Problem requirements ->
Exactly as written, restate the material below from its first line through the line containing "1024x594 pixels.", and stop there.

─── Data section ───

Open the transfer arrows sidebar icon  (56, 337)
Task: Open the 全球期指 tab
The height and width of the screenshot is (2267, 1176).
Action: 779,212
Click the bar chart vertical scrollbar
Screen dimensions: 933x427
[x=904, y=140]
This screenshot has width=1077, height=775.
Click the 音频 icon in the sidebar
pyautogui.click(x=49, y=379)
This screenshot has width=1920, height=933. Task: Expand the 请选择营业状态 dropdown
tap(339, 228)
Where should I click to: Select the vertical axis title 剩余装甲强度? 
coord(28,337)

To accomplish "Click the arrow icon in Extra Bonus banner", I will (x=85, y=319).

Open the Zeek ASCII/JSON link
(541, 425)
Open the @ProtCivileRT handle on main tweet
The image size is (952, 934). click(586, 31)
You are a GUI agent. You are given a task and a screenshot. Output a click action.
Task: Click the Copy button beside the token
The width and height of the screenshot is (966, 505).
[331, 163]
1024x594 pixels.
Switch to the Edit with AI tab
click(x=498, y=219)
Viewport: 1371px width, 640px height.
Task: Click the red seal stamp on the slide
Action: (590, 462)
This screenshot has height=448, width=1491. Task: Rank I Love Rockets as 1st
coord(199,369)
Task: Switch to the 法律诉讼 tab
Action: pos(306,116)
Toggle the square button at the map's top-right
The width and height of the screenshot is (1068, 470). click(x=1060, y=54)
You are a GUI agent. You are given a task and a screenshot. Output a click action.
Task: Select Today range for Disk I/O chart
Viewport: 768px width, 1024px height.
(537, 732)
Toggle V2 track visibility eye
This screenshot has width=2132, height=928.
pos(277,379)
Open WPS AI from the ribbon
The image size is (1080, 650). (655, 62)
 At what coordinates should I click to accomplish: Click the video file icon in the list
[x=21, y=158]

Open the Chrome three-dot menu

───

Output for this exercise ->
Open the transfer arrows sidebar icon  (56, 337)
Task: Open the 全球期指 tab
The height and width of the screenshot is (2267, 1176).
Action: 779,212
Click the bar chart vertical scrollbar
Screen dimensions: 933x427
[x=904, y=140]
This screenshot has width=1077, height=775.
Click the 音频 icon in the sidebar
pyautogui.click(x=49, y=379)
This screenshot has width=1920, height=933. Task: Expand the 请选择营业状态 dropdown
tap(339, 228)
Where should I click to: Select the vertical axis title 剩余装甲强度? 
coord(28,337)

To accomplish "Click the arrow icon in Extra Bonus banner", I will (x=85, y=319).

Open the Zeek ASCII/JSON link
(541, 425)
Open the @ProtCivileRT handle on main tweet
The image size is (952, 934). click(586, 31)
You are a GUI agent. You are given a task and a screenshot. Output a click action.
Task: Click the Copy button beside the token
The width and height of the screenshot is (966, 505).
[331, 163]
1024x594 pixels.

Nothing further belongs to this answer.